Bay Area home prices continue to slip

Not sure whether you are responding to any of my statements. Just in case it is. I view what you said as designing new algorithms. Guess you view them as implementing existing algorithms.

Actually all programming jobs are trivial. Believe we have different definitions of programming.
Caveat: I don’t have formal training in CS :slight_smile:

The average salary for Machine Learning job at Google is 145K?
https://www.glassdoor.com/Salary/Google-Machine-Learning-Engineer-Salaries-E9079_D_KO7,32.htm

Looks like the average is better at Apple at 158K.

https://www.indeed.com/salaries/machine-learning-engineer-Salaries-at-Apple

So much for hard to find machine learning engineer.

Most stats / ml majors (or any quantitative field) can take on ML jobs. This isn’t too different from quantitative trading shops would hire any random math / physics phds from harvard / mit / etc - they too make $500k easily.

Most fresh grads study materials with a huge assumption: the data you train & build model on is static. In real world, input data changes all the time, and the model you trained yesterday now becomes completely useless today. Sometimes the brittleness of the data comes not in time dimension, but follows a random process. So that adds another modeling layer on top of the first problem you were trying to solve. So techniques you employ is different in every deployment.

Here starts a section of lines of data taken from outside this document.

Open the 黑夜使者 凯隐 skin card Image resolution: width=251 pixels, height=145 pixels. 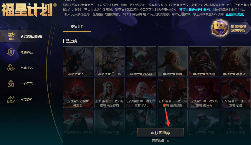click(x=173, y=61)
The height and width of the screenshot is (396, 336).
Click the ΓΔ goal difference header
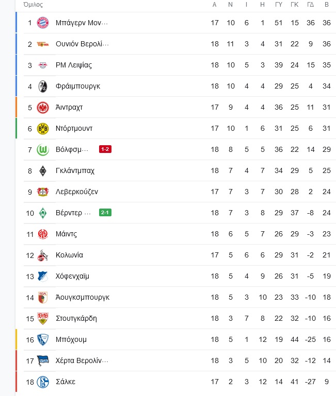[x=310, y=5]
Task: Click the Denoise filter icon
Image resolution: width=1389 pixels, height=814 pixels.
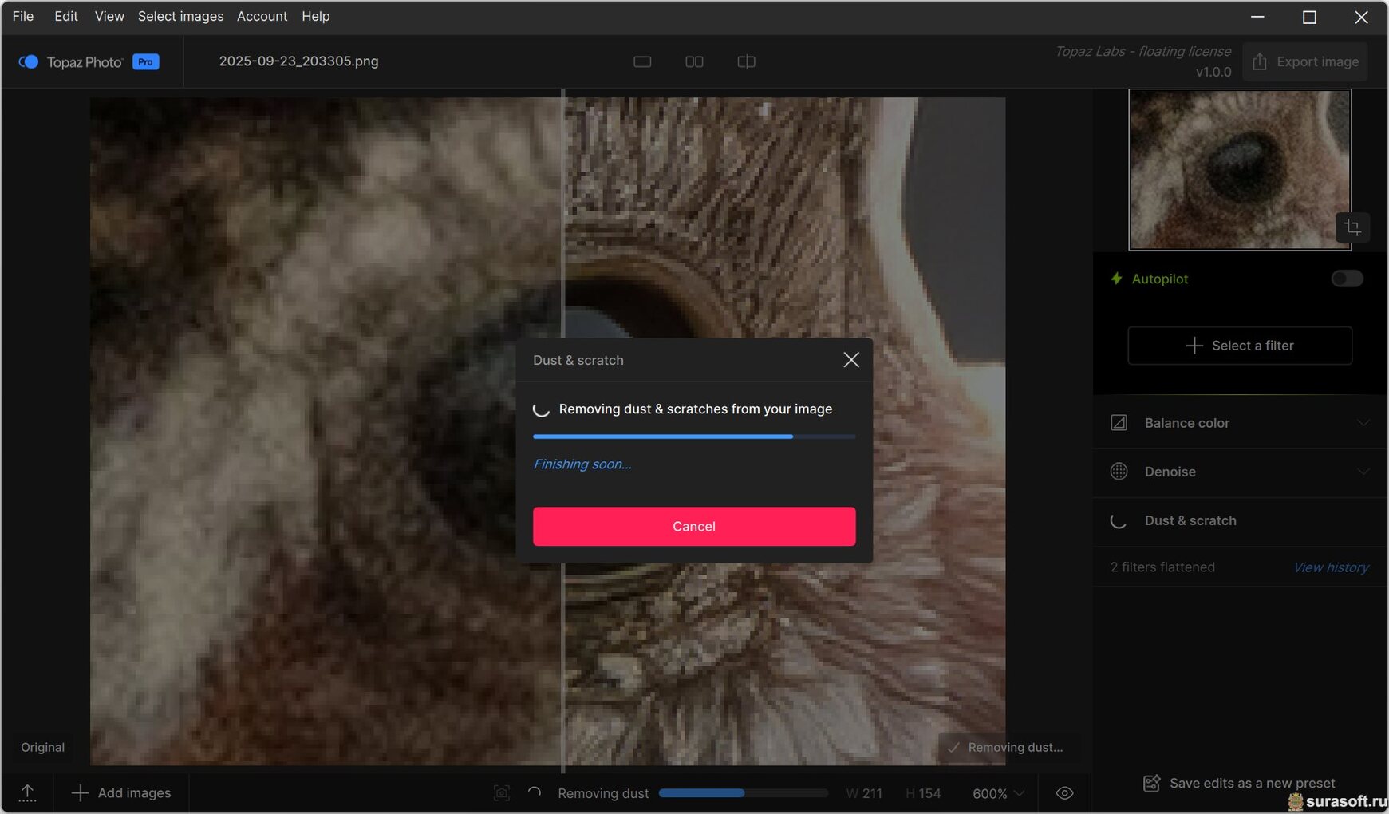Action: (1119, 472)
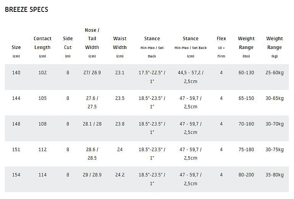The height and width of the screenshot is (199, 294).
Task: Select the Waist Width column header
Action: coord(120,47)
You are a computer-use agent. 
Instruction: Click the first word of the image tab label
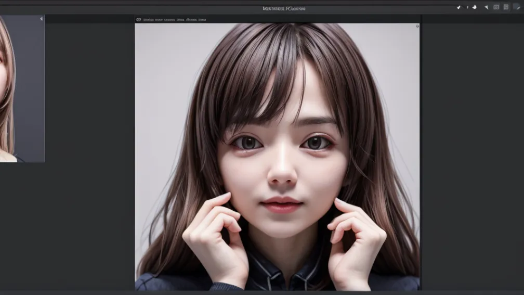point(149,20)
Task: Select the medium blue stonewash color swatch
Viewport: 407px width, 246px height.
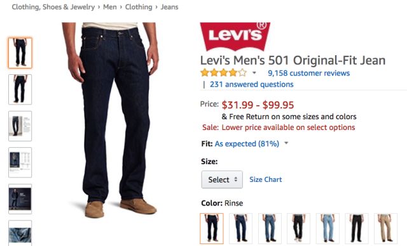Action: [x=270, y=228]

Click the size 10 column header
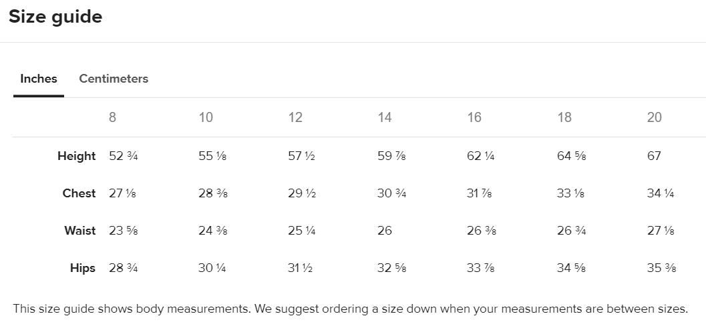pyautogui.click(x=206, y=117)
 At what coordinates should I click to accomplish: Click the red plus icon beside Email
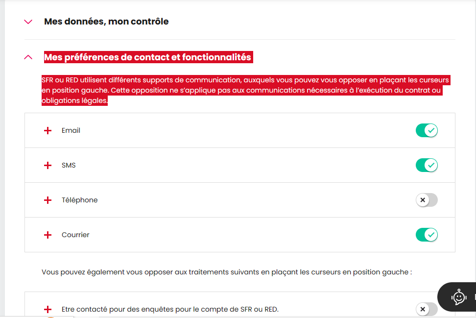click(48, 131)
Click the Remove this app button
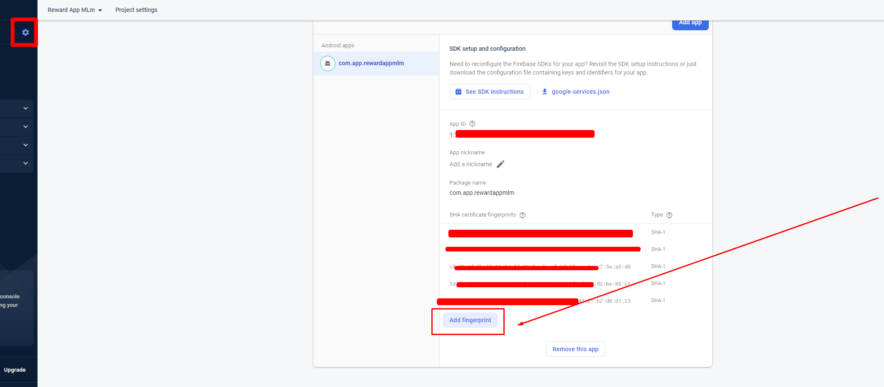Viewport: 884px width, 387px height. point(575,349)
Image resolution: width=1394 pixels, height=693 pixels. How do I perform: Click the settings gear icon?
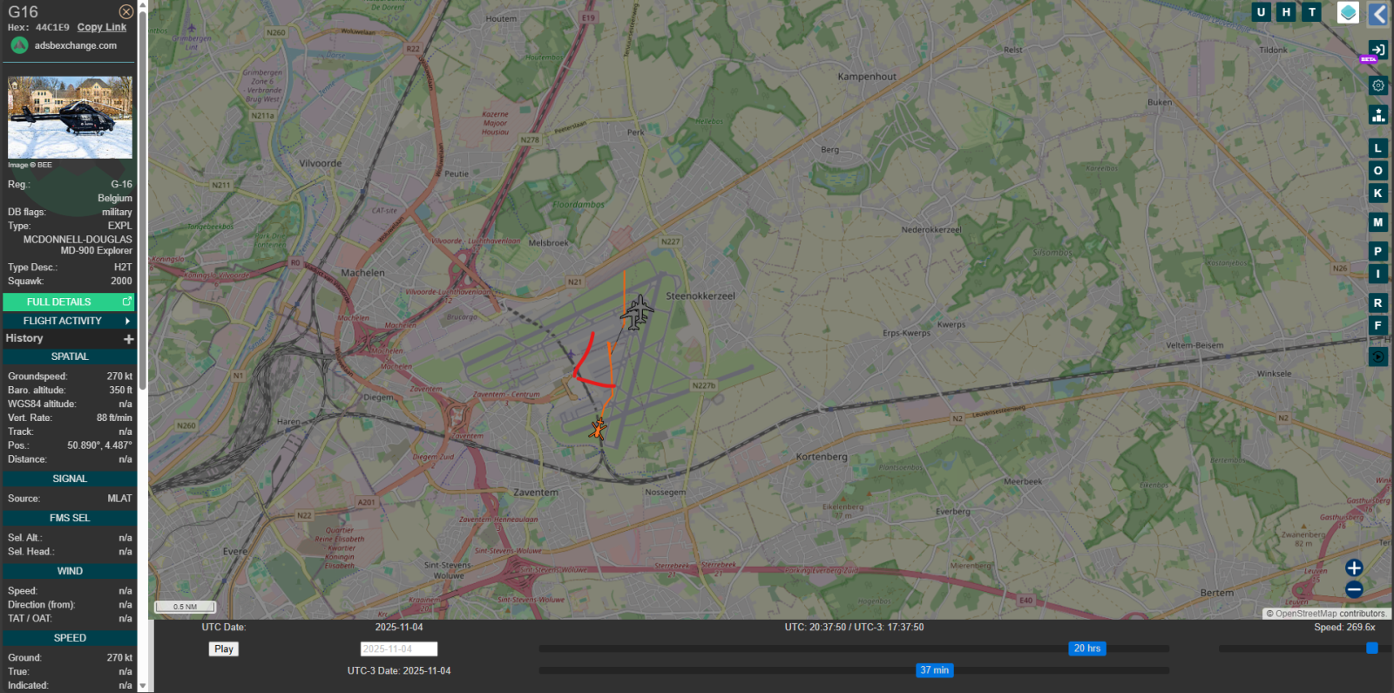(1377, 85)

“New algorithms” @hanera refers to typically assume that there is a well defined problem - e.g. object recognition in images. Once a problem has been posed (by a well known researcher, or from slew of related applications), the ML community solves those problem thru a series of publications, and they become available in open source, so anyone can run those libraries.

But there is a huge long tail of problems that are seemingly unrelated, and therefore still needs lots of engineers with experience building similar systems. This reminds me - a long time ago, @manch asked if web search is solved, every other companies can just turn on the programs and “bam you go”.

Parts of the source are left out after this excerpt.